Sunday, January 6, 2008

Photo Minor Crisis Averted

If there's one thing you should know about me, it's that I'm pretty disorganized, and I never have what I need when it's due. This causes some inconveniences, conflicts and occasionally a minor crisis. And as I walked into my photo minor class and heard the teacher announce our projects were due, I knew this would be one of those crises. Rule number one in dealing with times when you don't have what you need: there's nothing you can do at this point. It's not that I like not having things, but once you already don't have it, there's no sense worrying more. So I approach the teacher and calmly explain the situation. Just my luck, he's the kind of teacher who's going to fail me unless I have the project that day. In any other class, that would have been that, and I would have failed the project. But no, this was not any other class, this was photo. This was not any other teacher, it was my crazy old photo teacher who always smelled like smoke. Well, he told me, you'll just have to go run home and get them.  

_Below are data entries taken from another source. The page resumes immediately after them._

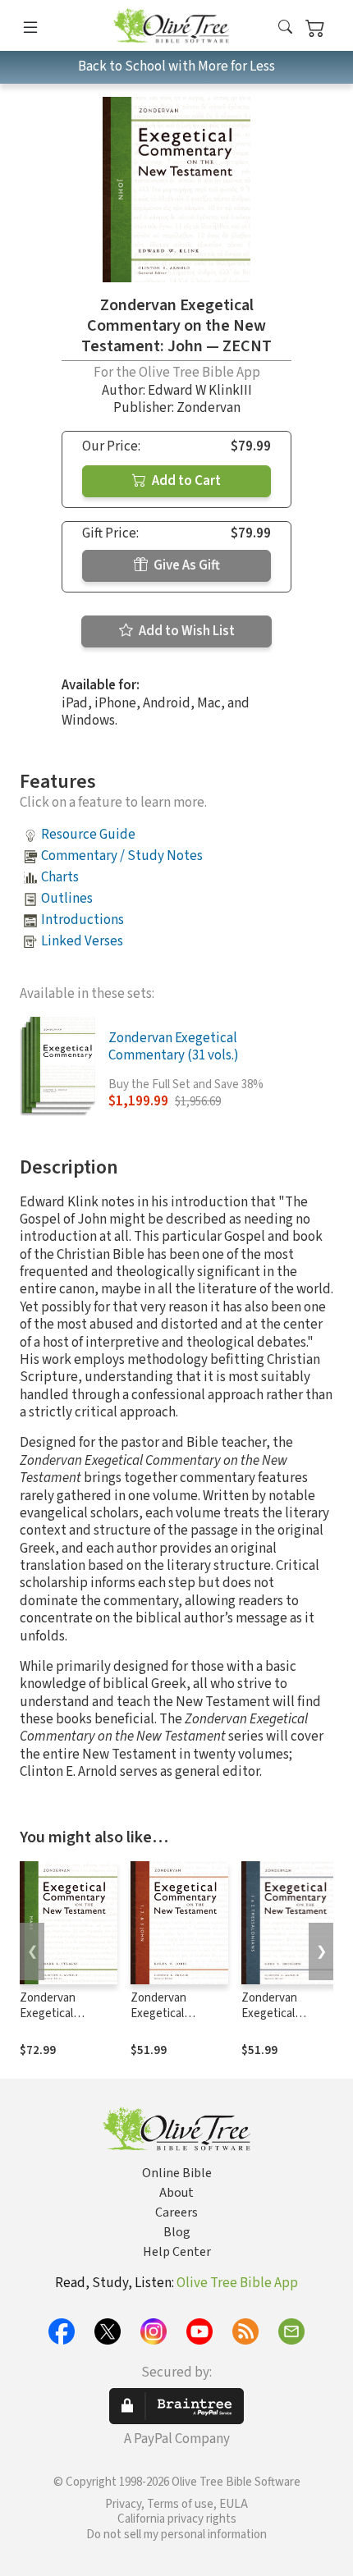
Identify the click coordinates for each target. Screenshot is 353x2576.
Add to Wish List (185, 631)
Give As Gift (185, 565)
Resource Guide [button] (88, 834)
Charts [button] (60, 877)
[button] (285, 28)
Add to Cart (185, 481)
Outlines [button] (67, 898)
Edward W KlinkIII (200, 390)
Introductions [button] (82, 920)
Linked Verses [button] (82, 941)
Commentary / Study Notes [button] (122, 856)
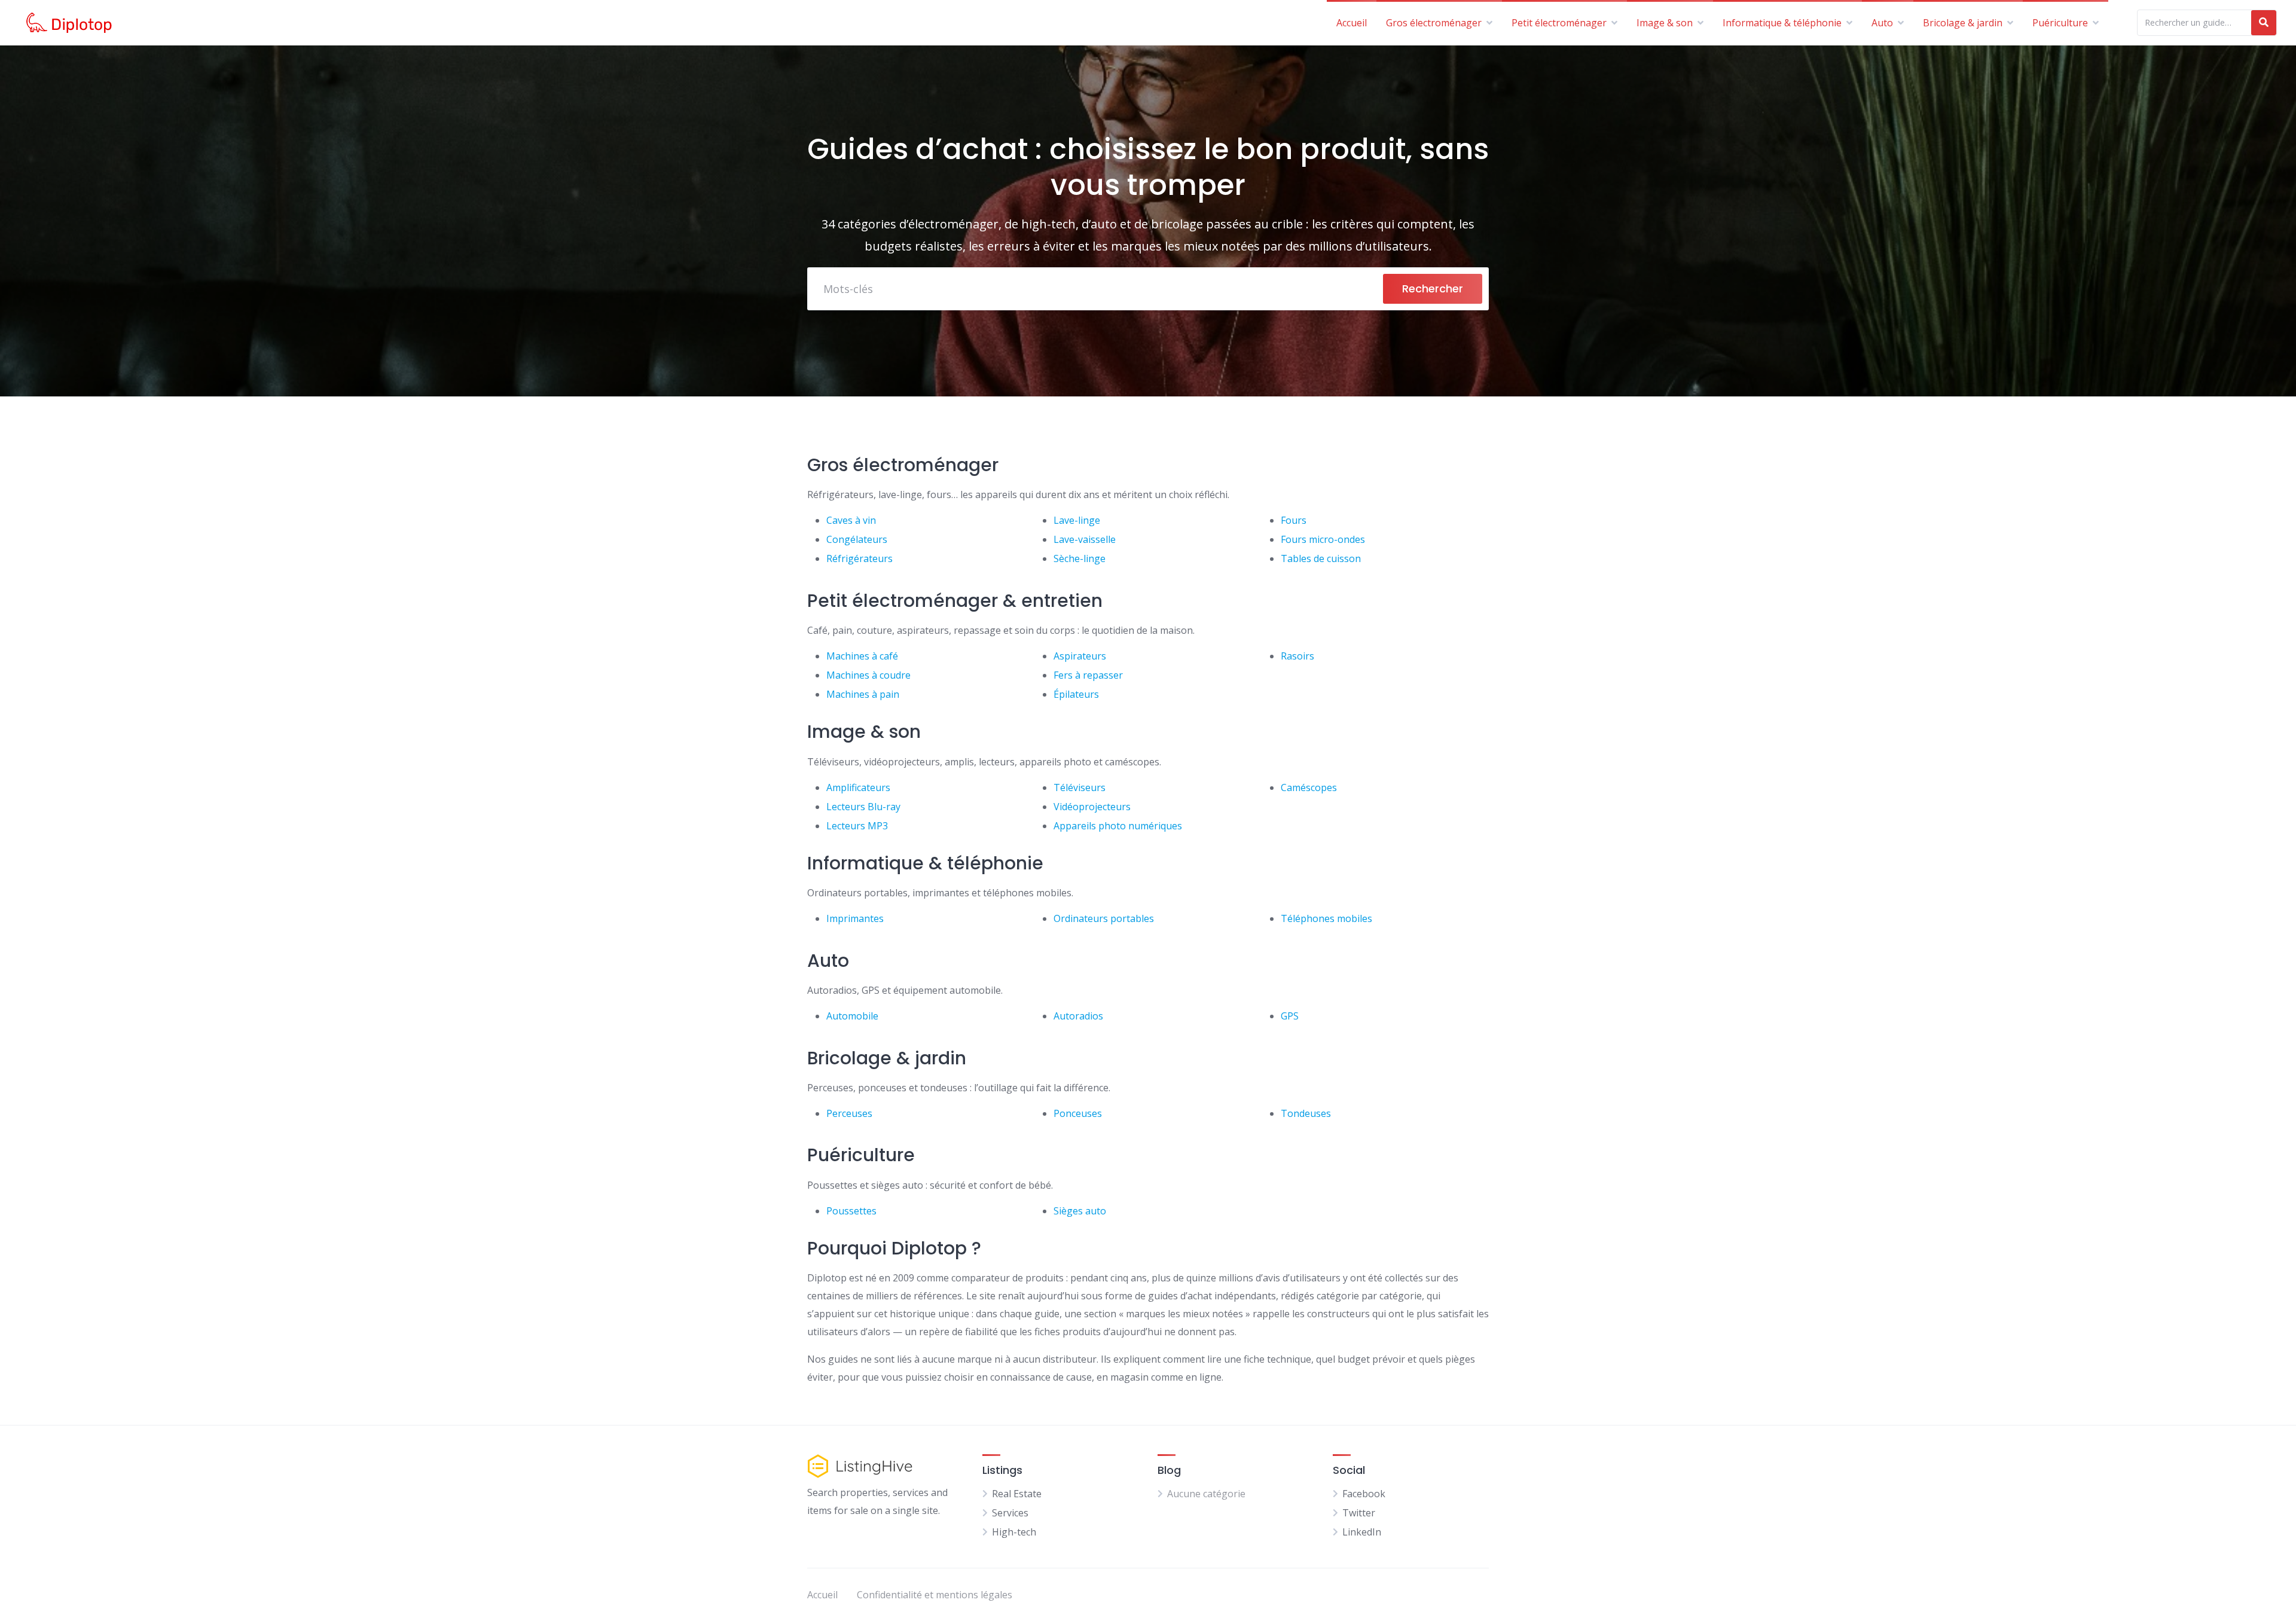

Of course, it's not so easy as, walk out of school, grab project, hand it in. Because we can't exactly trust high schoolers to walk home without getting themselves killed. But, what can I do? I went down to the house office (each grade has a different 'house') and spoke with the secretary. No, no, we can't let you do that, Sachi. You're fourteen. Clearly you need to be at least sixteen to be trusted in a city this dangerous (that was sarcasm, for those of you who don't know my city is one of the safest in the country.) But we'll ask the housemaster, just to see what she says.

The housemaster is talking to another adult. I wait, awkwardly trying not to look like I'm eavesdropping. The man she is talking to looks at me strangely and I edge back to the doorway. When they're done, the house secretary comes out looking around for me, finally spotting me, halfway out the door. She beckons me, and I follow her into the housemaster's office, as she explains the problem.  The housemaster is a skinny young-ish woman with blonde hair who tries to bond with students through her enthusiasm for cafeteria food. Picking up a slice of orange she tells me, "I got this from the cafeteria. It's delicious." I nod along, never sure what to say (we've had a few other awkward conversations concerning cafeteria food, but that's a story for another post). We talk and she tells me she'll never let me do it again, but if I call my mom and get verbal permission, I can go get my project.  

That's how I found myself, five minutes later, hurrying home to grab my photo project.   I was able to get it in on time, and even received an A on the project.  I had a grand time, over all, but apparently other people thought it was pretty stressing. Upon my return, my photo teacher, who, if you'll remember, is an old smoke smelling man, asked me if he could give me a hug. A few kids turned around to look at me. Awkward. What do you do? Sure, I said, as he put an arm around me and gave me a quick hug.  Then I quickly scurried out and headed to work. Whew.  Minor crisis averted.